Я смотрю на него удивленно, и он вздыхает.
— Ты что, не поняла? Эта пробежка — почти как эти ваши, как их, саше.
— Шассе?
Мейсон кивает.
— А поворот и взмах ногой здорово похоже на пир этот.
Я понимаю, что он хочет сказать «пируэт». И до меня, наконец, доходит.
— То есть что, я правда могу сделать все па?

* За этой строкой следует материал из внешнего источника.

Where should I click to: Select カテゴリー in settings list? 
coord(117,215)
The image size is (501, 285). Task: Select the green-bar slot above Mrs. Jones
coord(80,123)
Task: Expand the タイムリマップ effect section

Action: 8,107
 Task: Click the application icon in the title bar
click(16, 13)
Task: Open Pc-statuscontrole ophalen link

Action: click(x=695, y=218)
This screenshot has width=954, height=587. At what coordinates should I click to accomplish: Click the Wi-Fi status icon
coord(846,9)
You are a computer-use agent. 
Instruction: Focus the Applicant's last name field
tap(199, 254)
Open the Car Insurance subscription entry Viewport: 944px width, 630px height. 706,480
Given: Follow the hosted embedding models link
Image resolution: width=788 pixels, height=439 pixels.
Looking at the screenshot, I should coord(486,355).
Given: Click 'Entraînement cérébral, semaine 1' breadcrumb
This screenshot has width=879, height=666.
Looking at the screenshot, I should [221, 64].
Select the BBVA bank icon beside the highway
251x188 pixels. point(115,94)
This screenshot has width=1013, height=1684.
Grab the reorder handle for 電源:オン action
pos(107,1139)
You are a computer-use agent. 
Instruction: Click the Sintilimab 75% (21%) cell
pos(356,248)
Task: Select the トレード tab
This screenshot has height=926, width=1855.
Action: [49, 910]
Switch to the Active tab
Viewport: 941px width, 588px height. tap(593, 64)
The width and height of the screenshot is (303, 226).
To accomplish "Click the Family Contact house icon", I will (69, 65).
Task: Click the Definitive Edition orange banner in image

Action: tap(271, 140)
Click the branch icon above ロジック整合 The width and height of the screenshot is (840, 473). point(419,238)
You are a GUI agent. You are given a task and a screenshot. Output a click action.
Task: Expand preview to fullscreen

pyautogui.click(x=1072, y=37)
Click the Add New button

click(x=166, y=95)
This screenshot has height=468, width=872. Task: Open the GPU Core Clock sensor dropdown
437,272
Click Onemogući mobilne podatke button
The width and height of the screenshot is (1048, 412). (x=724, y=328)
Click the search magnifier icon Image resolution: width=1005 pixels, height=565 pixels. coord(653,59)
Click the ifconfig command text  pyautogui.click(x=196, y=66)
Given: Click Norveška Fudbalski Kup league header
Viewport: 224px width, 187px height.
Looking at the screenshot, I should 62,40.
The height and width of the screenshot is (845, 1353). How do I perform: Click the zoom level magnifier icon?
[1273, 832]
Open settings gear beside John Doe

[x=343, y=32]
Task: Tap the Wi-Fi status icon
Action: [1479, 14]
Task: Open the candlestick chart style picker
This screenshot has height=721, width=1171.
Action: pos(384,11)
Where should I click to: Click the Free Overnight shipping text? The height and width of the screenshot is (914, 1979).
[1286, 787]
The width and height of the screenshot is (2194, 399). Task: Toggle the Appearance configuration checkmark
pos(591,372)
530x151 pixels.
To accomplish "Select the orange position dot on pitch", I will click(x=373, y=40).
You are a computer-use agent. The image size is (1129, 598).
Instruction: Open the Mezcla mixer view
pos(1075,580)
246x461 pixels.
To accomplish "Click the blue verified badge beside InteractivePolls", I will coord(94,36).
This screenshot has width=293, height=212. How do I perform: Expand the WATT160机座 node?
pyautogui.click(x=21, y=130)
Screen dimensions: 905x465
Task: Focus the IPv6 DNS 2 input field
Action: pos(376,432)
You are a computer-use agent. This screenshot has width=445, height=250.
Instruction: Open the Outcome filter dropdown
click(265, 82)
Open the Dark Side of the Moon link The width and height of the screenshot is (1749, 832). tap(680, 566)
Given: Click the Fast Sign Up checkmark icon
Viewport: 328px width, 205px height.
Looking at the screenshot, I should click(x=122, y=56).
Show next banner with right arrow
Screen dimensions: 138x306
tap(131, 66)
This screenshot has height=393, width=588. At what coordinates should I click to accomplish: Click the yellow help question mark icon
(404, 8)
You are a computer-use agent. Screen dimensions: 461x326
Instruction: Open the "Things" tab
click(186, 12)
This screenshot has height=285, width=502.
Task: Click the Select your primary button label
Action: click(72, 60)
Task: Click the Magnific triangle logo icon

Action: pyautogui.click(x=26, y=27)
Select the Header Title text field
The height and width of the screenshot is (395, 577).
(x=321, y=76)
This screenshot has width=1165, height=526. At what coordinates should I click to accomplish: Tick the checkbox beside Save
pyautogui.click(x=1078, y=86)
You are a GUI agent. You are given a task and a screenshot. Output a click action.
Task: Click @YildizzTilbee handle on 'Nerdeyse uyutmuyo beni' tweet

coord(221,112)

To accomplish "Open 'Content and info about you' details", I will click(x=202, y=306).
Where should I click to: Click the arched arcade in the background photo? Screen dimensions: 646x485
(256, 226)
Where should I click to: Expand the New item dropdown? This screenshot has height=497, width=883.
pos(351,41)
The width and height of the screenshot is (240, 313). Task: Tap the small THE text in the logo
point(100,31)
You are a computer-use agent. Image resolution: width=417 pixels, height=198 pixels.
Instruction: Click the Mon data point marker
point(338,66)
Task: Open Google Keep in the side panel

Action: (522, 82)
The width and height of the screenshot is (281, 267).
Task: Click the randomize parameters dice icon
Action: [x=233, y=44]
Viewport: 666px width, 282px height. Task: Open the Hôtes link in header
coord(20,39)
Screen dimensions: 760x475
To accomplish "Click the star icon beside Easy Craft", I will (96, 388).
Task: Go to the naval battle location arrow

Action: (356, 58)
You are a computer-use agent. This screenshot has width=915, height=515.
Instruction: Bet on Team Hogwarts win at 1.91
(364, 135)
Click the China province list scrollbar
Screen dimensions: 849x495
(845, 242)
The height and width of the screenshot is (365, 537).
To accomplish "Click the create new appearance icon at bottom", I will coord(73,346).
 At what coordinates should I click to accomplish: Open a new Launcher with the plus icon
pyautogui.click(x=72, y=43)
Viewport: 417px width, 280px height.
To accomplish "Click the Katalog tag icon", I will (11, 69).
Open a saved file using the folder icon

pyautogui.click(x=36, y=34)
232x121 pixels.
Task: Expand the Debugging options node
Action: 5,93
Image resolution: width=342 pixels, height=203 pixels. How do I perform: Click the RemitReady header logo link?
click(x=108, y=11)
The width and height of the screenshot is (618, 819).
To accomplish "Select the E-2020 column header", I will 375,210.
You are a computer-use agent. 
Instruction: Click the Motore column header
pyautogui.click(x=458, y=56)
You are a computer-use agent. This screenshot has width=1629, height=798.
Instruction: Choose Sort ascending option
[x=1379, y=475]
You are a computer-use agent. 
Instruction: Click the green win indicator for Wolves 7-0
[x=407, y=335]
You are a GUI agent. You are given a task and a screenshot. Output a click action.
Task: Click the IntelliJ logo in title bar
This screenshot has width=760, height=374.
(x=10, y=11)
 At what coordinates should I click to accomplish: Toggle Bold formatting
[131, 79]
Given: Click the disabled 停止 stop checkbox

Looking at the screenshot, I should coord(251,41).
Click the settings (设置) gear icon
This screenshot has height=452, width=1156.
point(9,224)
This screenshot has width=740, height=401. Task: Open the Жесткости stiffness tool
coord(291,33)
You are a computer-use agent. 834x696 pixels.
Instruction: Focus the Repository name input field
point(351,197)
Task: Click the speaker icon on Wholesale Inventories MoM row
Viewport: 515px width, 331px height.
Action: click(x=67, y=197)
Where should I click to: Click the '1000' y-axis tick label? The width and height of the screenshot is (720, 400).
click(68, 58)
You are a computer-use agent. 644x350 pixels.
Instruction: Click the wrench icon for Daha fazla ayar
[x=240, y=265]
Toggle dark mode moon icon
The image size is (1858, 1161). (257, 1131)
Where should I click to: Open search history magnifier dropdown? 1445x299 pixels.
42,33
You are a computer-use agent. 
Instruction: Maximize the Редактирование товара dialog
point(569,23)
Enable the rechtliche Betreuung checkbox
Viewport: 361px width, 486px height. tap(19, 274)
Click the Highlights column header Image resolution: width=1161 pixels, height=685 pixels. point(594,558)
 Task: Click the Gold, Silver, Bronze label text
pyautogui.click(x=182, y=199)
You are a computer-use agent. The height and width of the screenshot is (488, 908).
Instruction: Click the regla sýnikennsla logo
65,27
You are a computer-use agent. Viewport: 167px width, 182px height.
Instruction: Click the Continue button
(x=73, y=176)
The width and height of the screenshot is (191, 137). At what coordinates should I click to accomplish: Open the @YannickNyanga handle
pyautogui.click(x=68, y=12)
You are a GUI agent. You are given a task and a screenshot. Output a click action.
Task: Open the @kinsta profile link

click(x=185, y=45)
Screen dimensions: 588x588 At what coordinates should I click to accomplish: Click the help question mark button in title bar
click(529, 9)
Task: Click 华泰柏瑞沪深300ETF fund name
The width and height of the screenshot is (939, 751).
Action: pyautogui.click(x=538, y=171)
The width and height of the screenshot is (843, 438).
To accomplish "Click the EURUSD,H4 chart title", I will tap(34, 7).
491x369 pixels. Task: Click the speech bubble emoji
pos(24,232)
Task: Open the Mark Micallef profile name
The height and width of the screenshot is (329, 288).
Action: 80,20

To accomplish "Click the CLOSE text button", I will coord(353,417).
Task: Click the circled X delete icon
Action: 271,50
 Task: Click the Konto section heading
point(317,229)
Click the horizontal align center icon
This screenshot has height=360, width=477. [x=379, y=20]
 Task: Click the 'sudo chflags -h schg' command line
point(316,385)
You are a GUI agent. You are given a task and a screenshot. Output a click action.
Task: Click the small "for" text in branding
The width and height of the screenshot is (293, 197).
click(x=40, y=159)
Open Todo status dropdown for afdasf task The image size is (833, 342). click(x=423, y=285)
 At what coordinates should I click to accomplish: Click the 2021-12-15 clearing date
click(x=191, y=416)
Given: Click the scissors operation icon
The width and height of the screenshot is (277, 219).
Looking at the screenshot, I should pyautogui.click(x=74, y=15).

— Еще бы! — говорит он. — Может, у тебя не получается потому, что ты себе вбила в голову, будто не умеешь танцевать? А про баскетбол ничего не вбила, потому что никогда в него не играла. Слушай, а я классный учитель! — Мейсон гордо улыбается.
Я так счастлива, что на самом деле могу танцевать, что бегу к Мейсону и обнимаю его изо всех сил.
— Ай! Джерзи! Отстань! — верещит он, глядя в другой угол площадки, где играют братья Террелы. Те улыбаются нам. Но на самом деле Мейсон, кажется, не так уж недоволен, потому что по дороге домой он сам берет меня за руку.
— Спасибо, — говорю я, поднимаясь по ступенькам. — Ты спас мне жизнь.
— Да сколько угодно, — отвечает он. — Но это секрет, помнишь?
— Помню, — отвечаю я. — Могила.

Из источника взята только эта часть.